The administration also launched a new criminal investigation, creating a special prosecutor’s office that will work to both correct irregularities and investigate the previous government’s mishandling of the case (link to Comunicado FGR 313/19). Led by special prosecutor Omar Gómez Trejo – a staff member and chief investigator for GIEI from 2015 to 2016 – , the office will work in conjunction with the truth commission in its quest for answers and accountability.

While such efforts have begun to provide a modicum of hope for the families of the 43 students, the consequences of the flawed investigation by the Peña Nieto administration continue to emerge. Just this month, a primary suspect in the case and a senior member of the drug cartel Guerreros Unidos – Gilardo López Astudillo or “El Gil” – was released after a judge found 62 of the 107 pieces of evidence submitted by the Mexican Attorney General’s Office inadmissible. More suspects have subsequently been freed on similar grounds, with the authorities’ use of torture and fabrication of evidence during the prior investigation resulting in the disqualification of 77 out of 142 individuals’ cases. Included in the releases were two dozen local police officers arrested for alleged participation in the attacks.

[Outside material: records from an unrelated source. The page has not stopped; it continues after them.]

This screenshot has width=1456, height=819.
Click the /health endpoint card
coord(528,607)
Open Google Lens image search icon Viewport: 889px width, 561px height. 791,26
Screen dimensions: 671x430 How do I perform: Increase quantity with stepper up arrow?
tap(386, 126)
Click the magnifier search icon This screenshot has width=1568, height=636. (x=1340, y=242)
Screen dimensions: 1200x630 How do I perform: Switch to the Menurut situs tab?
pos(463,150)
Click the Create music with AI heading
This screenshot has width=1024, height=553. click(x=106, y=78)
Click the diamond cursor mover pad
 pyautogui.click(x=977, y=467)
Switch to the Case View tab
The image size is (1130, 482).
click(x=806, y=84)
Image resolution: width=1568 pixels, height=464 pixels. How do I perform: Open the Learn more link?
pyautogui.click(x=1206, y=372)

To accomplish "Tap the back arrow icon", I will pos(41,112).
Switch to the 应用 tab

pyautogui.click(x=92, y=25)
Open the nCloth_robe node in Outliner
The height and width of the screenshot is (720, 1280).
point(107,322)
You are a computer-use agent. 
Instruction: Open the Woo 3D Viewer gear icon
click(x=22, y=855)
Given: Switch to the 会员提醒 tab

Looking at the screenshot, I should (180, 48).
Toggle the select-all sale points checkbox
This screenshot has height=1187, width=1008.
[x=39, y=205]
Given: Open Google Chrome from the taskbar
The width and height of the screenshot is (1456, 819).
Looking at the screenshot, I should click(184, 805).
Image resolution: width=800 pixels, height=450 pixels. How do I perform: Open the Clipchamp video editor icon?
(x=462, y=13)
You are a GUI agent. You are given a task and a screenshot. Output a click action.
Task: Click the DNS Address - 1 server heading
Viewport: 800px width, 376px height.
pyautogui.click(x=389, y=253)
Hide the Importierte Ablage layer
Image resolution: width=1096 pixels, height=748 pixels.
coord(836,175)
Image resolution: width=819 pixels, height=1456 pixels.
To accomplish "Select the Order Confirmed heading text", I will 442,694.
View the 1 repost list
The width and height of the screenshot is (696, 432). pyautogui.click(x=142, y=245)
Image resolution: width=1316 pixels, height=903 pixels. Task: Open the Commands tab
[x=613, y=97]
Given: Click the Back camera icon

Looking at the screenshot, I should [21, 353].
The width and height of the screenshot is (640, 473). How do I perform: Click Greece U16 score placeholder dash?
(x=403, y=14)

Now more than ever, the United States role in this investigation cannot be overlooked. As the National Security Archive’s previous post highlights, the U.S. government maintains pivotal records regarding members of the criminal gang Guerreros Unidos (United Warriors), who operated a drug distribution ring in Chicago. This same gang was heavily implicated in the disappearance of the 43, with Guerreros Unidos members in Iguala—together with local police—held responsible for the violent attacks on the students late at night on September 26 and into the early morning of September 27, 2014.

To date, all but two of the National Security Archive’s 102 Freedom of Information Act requests regarding the Ayotzinapa case have been denied or remain unanswered, further limiting the window for justice and fight against impunity. These requests date back to 2017. Given the fact that the DEA transcripts were among the few pieces of evidence not considered inadmissible in the case against “El Gil,” such evidence has become increasingly crucial.

As Mexican investigators delve into Ayotzinapa once more, this time on behalf of an administration that appears to be committed to solving the case, the US government has a fresh opportunity to assist in the effort. Whether by declassifying documents or providing information about Guerreros Unidos directly to Mexican investigators, such bilateral support will allow the Mexican government, truth commission, and criminal investigators to fully explore all possible lines of inquiry.

Until then, the National Security Archive observes the fifth anniversary of the disappearance of the 43 as the simultaneous anniversary of a failure to prosecute. We remain vigilant, dedicated to our call for open government, and ready to support this investigation together with the human rights community.  May the opportunity for our support arrive before another five years comes to pass.